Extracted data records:
--- --- ---

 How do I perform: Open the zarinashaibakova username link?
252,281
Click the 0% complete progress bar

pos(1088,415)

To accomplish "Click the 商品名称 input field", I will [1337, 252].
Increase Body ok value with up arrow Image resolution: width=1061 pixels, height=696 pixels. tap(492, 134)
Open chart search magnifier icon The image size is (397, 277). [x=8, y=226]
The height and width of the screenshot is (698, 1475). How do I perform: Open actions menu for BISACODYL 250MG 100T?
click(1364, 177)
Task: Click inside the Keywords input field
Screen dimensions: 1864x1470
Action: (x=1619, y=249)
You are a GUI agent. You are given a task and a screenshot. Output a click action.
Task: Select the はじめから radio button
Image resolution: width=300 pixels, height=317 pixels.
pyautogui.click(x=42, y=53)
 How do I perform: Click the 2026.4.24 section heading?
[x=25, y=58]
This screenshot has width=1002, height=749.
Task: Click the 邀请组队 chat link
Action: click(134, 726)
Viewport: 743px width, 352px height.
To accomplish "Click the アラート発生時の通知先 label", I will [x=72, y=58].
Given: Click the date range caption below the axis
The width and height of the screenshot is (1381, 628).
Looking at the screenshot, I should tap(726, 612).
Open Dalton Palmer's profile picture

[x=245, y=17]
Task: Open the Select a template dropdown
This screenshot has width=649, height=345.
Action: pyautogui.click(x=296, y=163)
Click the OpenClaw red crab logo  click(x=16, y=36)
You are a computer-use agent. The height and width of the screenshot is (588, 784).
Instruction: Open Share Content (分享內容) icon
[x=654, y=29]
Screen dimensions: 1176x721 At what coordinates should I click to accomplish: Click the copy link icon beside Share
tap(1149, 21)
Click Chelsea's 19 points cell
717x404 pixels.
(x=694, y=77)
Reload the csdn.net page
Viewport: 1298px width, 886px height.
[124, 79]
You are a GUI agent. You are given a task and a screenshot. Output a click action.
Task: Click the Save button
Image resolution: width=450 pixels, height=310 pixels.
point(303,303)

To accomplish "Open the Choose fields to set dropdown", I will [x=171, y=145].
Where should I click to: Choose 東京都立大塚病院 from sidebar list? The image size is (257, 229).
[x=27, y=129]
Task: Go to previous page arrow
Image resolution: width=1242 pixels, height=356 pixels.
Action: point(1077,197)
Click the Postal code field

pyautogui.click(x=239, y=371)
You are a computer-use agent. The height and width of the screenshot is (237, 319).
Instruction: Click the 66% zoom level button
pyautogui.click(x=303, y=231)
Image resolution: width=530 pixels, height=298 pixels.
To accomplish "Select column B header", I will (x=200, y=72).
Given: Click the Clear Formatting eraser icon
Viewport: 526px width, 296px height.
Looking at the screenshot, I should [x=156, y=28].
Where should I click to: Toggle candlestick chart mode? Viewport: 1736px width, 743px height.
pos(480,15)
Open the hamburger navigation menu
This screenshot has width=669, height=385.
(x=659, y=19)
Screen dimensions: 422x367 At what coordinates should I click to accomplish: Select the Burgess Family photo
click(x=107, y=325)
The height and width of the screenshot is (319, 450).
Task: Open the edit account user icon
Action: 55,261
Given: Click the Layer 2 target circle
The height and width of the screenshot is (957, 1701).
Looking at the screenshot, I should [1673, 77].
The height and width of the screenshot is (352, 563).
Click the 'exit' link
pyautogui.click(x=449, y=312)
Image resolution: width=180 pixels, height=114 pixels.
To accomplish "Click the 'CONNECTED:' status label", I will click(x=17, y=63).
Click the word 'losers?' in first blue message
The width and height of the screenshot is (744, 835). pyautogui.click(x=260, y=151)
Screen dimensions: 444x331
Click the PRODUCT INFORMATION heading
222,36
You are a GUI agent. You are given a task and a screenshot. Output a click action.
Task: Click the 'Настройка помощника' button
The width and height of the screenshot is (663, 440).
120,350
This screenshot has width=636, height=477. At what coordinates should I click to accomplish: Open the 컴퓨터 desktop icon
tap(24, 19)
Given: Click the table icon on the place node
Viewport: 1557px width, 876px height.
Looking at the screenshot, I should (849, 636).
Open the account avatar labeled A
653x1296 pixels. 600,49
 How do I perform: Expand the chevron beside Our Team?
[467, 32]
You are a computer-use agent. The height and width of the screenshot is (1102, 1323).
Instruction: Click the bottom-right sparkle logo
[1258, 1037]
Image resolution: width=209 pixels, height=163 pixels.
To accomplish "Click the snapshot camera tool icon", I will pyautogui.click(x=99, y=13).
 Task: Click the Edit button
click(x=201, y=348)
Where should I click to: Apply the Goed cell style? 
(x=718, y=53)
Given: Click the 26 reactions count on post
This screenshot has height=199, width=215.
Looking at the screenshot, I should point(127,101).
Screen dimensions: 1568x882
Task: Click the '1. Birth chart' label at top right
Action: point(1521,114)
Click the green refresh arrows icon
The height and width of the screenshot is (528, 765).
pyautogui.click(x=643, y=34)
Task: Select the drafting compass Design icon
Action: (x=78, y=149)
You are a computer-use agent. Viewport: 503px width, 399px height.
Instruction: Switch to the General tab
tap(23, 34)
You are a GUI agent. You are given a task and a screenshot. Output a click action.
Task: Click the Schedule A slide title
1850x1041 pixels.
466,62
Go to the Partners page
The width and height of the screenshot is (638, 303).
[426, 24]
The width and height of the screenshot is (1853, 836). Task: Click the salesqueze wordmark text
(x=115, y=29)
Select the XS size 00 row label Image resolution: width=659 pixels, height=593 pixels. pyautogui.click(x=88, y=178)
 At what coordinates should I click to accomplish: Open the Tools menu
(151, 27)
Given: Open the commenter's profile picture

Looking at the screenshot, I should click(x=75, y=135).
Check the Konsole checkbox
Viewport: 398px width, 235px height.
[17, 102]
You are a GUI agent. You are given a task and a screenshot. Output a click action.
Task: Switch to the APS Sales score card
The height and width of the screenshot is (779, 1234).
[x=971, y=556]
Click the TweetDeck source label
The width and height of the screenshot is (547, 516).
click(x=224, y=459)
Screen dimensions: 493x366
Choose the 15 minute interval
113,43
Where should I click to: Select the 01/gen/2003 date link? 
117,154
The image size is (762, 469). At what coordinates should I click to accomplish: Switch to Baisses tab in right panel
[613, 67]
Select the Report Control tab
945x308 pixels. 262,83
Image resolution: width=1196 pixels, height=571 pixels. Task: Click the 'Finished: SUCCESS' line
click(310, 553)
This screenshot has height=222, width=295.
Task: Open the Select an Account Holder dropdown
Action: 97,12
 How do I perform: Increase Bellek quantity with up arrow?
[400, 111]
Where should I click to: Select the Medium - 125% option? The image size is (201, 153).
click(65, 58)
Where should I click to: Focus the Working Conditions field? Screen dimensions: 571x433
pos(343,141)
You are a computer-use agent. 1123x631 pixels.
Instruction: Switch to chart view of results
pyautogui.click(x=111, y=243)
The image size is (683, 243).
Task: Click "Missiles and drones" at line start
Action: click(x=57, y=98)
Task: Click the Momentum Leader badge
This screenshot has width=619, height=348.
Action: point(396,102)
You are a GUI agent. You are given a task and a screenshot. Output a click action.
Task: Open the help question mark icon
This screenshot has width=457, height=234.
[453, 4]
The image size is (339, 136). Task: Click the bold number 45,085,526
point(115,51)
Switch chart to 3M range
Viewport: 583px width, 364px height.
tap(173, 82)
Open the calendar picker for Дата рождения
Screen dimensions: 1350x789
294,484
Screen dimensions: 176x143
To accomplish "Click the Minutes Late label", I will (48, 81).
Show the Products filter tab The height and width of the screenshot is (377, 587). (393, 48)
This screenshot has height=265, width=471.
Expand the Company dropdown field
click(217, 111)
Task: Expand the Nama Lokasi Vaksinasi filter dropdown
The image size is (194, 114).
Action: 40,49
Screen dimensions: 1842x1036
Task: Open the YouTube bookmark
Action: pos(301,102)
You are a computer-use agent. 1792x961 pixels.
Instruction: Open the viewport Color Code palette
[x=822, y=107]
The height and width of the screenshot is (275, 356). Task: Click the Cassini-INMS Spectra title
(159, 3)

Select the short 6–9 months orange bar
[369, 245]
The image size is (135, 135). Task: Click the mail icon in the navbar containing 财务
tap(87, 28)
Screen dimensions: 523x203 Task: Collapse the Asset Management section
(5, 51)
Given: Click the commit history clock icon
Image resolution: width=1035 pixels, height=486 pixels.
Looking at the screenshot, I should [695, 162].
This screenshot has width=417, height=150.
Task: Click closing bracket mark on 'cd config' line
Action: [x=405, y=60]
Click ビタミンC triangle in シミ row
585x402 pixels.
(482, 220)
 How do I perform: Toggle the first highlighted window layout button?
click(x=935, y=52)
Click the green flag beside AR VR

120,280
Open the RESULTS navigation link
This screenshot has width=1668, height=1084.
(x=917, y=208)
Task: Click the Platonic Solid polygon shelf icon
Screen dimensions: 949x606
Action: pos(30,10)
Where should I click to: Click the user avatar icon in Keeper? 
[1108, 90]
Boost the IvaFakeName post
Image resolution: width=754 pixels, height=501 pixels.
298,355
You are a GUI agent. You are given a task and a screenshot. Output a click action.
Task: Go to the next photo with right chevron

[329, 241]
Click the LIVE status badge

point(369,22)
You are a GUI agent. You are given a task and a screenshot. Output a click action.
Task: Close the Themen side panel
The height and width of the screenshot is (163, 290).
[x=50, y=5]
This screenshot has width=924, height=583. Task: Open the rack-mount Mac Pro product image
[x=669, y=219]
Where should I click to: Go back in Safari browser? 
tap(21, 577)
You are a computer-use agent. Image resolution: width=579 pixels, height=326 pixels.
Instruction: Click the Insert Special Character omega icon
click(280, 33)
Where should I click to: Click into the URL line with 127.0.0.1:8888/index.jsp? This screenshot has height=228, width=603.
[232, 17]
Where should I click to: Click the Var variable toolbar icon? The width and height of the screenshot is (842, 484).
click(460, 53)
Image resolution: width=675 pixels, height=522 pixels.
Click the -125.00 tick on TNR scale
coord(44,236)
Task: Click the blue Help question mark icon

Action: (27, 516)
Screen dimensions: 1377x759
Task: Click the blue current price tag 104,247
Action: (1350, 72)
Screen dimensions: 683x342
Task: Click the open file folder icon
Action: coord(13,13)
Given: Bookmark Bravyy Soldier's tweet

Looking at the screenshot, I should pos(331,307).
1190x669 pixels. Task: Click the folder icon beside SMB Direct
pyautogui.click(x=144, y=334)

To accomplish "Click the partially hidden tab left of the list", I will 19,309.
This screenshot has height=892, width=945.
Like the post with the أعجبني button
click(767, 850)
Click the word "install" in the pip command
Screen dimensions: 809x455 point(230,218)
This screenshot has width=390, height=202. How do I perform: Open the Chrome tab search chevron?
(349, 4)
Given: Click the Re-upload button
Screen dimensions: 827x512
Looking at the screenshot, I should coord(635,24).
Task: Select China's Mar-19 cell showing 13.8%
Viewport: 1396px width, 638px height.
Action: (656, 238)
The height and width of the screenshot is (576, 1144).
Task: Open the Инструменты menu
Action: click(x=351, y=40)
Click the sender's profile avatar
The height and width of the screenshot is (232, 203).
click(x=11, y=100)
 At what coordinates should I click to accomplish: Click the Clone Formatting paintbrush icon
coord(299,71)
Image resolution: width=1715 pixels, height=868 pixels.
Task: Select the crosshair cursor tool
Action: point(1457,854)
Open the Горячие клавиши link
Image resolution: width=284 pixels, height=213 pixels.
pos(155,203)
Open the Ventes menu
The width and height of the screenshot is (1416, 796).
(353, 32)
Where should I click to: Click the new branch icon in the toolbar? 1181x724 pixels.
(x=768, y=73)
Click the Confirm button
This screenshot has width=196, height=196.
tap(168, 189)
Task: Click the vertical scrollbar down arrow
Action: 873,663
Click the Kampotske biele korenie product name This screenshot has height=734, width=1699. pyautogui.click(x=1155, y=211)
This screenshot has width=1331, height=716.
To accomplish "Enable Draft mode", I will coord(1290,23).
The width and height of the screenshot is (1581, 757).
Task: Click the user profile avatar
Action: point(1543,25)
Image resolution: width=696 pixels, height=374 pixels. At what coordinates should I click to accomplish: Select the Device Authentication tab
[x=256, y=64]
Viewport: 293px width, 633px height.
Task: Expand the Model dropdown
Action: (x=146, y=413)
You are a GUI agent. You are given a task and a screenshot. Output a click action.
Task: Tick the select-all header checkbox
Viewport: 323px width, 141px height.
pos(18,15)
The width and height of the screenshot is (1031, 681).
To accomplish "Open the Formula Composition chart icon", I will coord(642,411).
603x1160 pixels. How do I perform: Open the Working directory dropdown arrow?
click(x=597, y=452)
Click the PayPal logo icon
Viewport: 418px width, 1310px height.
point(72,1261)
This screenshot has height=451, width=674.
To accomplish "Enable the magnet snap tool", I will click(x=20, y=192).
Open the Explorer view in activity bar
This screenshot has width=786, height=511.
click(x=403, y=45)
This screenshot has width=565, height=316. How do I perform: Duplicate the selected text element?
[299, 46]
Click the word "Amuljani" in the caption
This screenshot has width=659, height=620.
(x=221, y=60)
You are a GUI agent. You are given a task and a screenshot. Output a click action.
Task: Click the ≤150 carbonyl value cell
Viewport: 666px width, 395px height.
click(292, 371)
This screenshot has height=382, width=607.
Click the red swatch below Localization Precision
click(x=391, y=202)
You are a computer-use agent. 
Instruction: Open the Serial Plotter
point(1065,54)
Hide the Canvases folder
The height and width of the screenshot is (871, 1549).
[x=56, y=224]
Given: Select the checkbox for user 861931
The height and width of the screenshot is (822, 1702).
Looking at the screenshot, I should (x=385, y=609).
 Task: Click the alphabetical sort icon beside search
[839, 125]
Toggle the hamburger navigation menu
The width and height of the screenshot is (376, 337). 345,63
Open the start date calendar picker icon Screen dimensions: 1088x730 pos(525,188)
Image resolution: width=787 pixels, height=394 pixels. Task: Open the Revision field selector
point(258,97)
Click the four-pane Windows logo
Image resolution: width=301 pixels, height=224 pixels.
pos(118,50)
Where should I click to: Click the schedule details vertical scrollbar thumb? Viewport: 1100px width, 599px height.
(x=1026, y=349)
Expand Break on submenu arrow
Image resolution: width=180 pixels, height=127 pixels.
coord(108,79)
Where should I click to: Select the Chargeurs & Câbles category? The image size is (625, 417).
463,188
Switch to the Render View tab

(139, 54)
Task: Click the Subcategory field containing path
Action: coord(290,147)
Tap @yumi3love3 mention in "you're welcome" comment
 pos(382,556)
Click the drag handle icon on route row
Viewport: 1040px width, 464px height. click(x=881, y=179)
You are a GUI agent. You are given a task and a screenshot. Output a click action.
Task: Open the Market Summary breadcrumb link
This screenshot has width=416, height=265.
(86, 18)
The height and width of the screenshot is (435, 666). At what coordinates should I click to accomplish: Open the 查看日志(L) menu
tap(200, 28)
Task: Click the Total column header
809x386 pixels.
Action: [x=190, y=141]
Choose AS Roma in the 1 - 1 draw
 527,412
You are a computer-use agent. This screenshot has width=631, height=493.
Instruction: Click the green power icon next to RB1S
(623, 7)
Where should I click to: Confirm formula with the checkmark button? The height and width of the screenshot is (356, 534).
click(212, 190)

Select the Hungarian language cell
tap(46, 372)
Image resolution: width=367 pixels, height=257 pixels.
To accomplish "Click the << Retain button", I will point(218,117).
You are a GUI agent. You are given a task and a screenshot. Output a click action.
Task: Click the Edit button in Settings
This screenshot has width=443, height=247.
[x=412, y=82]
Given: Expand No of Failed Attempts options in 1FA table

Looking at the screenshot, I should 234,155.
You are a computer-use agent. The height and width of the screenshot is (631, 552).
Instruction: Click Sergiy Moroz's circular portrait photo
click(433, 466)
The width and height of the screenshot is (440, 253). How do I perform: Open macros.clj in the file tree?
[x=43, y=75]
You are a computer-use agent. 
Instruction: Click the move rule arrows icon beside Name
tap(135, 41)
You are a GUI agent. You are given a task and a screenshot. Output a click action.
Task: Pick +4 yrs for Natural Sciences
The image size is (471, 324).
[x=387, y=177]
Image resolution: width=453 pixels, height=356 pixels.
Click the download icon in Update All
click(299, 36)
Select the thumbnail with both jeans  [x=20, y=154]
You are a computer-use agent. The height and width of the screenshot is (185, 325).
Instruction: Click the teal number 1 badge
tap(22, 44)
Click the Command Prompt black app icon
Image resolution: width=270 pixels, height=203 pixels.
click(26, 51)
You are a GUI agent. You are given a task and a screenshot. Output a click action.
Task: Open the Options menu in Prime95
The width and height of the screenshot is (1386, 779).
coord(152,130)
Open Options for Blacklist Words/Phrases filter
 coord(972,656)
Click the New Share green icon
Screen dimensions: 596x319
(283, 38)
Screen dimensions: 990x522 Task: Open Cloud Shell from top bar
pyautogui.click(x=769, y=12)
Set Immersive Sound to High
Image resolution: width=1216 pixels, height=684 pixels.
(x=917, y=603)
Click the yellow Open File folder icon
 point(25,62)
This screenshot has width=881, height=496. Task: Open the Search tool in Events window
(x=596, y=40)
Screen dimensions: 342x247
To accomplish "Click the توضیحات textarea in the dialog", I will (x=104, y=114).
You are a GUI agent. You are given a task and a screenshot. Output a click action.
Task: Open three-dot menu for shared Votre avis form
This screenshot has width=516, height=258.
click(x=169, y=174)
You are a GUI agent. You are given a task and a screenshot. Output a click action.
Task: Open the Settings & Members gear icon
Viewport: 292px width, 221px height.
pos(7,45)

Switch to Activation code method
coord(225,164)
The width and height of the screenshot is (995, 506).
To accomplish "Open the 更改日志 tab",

--- --- ---

_GIVEN INSTRUCTION_:
Reproduce verbatim the records from the line containing "Screen dimensions: 493x366" through the line containing "Action: click(x=57, y=98)", including both of those lines.

_EXERCISE SOLUTION_:
Screen dimensions: 493x366
Choose the 15 minute interval
113,43
Where should I click to: Select the 01/gen/2003 date link? 
117,154
The image size is (762, 469). At what coordinates should I click to accomplish: Switch to Baisses tab in right panel
[613, 67]
Select the Report Control tab
945x308 pixels. 262,83
Image resolution: width=1196 pixels, height=571 pixels. Task: Click the 'Finished: SUCCESS' line
click(310, 553)
This screenshot has height=222, width=295.
Task: Open the Select an Account Holder dropdown
Action: 97,12
 How do I perform: Increase Bellek quantity with up arrow?
[400, 111]
Where should I click to: Select the Medium - 125% option? The image size is (201, 153).
click(65, 58)
Where should I click to: Focus the Working Conditions field? Screen dimensions: 571x433
pos(343,141)
You are a computer-use agent. 1123x631 pixels.
Instruction: Switch to chart view of results
pyautogui.click(x=111, y=243)
The image size is (683, 243).
Task: Click "Missiles and drones" at line start
Action: click(x=57, y=98)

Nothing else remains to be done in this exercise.